Nearly two years ago I made a big change to my life. I adopted a diet that had me fuelling my life and my running with fat, not carbohydrates. The low carb high fat diet is hugely beneficial for treating type 2 diabetes but it also has benefits for the distance runner.

There have been positives and negatives along the way but the positives, particularly with regard to my health have now made the diet a permanent change.

There was a big challenge too. Could I prove that it is possible to run just as fast fuelled by fat as I could when fuelled by carbs?

I thought I had reached a peak in performance a few years back. I ran a 3:06 flat marathon, I ran a sub 4-hour 3 Peaks and I ran the Beachy Head Marathon in 3:36:30  5 years ago. That last race was amazing, I was on top form and I came 24th. I was very proud of that achievement and I thought at the time that I would never better it.

But I’d heard a lot about how the low-carb high-fat diet can enable you to perform better and better the longer you stick with it. The science here is simple enough, we adapt to oxidize fat as a fuel source more efficiently over time, to the point where we can perform at perhaps 80% of our VO2 Max burning mostly fat. I knew that If I could do that then perhaps I could still get close to that Beachy Head time.

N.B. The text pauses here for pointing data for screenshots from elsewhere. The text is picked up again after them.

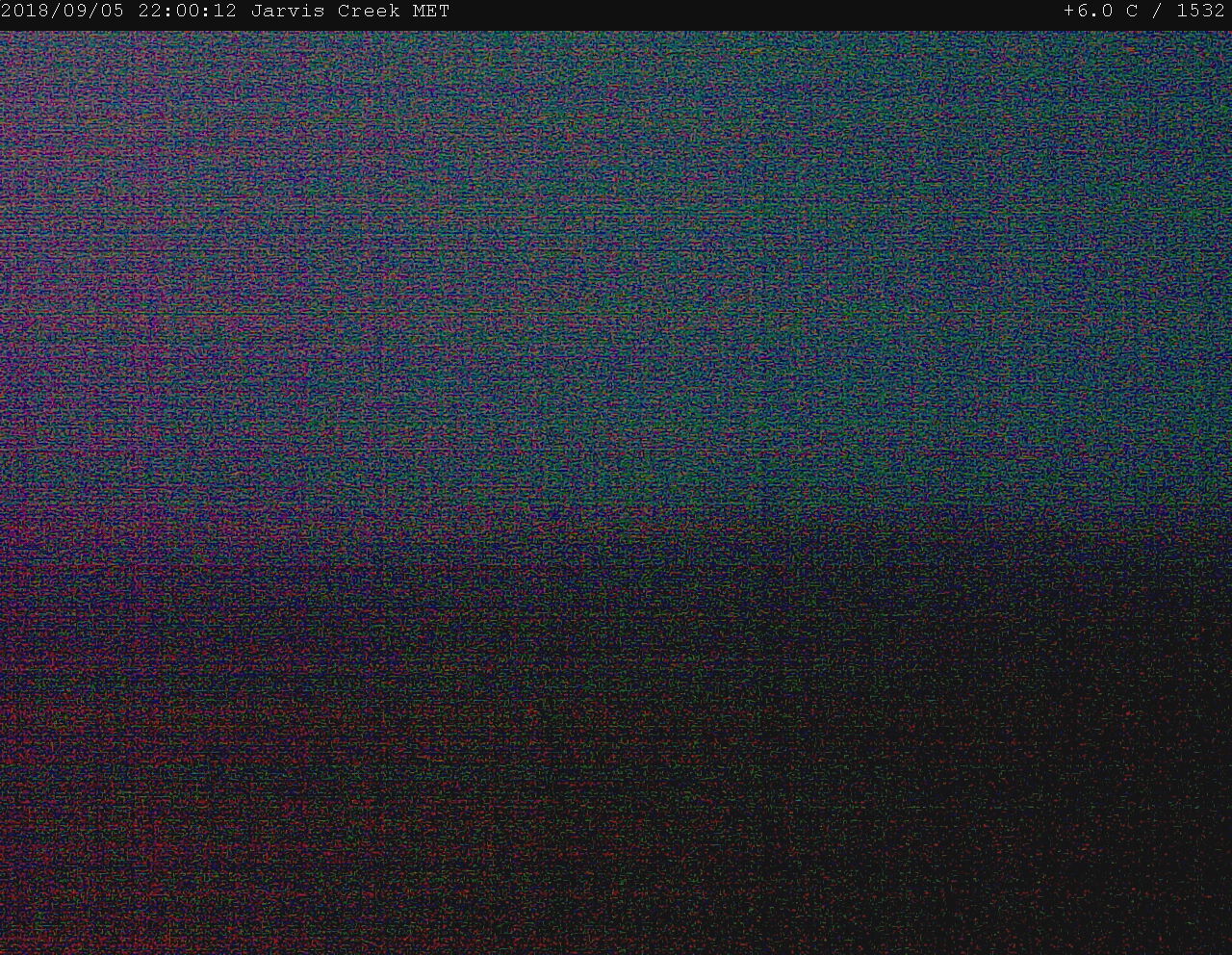Click the center of the webcam image
Image resolution: width=1232 pixels, height=955 pixels.
[616, 493]
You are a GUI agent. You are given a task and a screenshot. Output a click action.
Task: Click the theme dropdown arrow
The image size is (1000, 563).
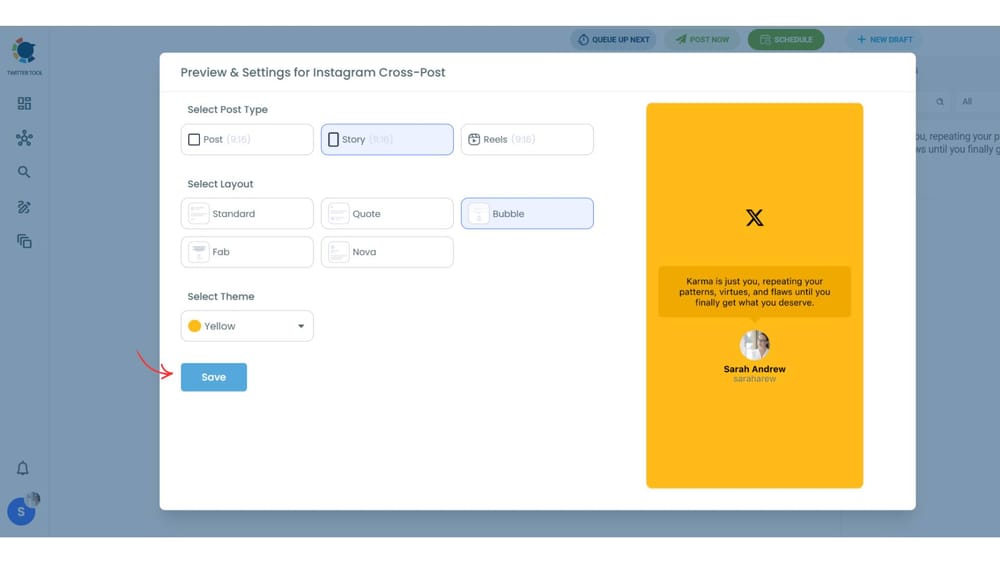(x=301, y=326)
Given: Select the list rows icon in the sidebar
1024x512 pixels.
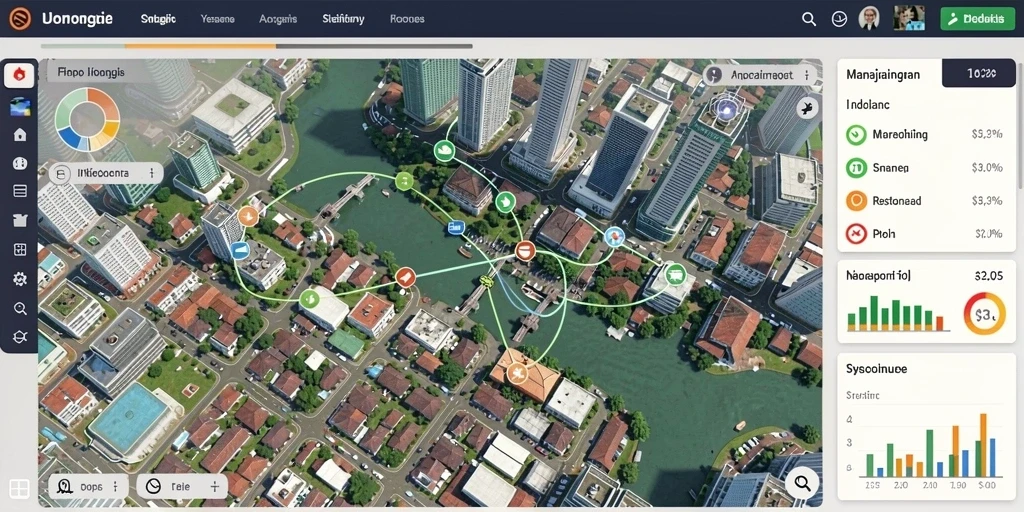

Well today I did just that. I’ve had an almost injury-free year that has enabled me to prepare perfectly for today. I ran a PB in a tough 20 miler a fortnight ago. I had a scare a week ago when I couldn’t run at all because of an odd knee problem but I rested up and this morning I felt great. The weather was perfect and so were the conditions.

I won’t bore you with a big description of the race, I wrote a long post about it last year. But for the record, today I knocked 6 minutes off my unbeatable PB!  I came 21st in 3:30:39.

Tomorrow I will be 50 years old and I am entering my fifties knowing that I am fitter and faster than ever before.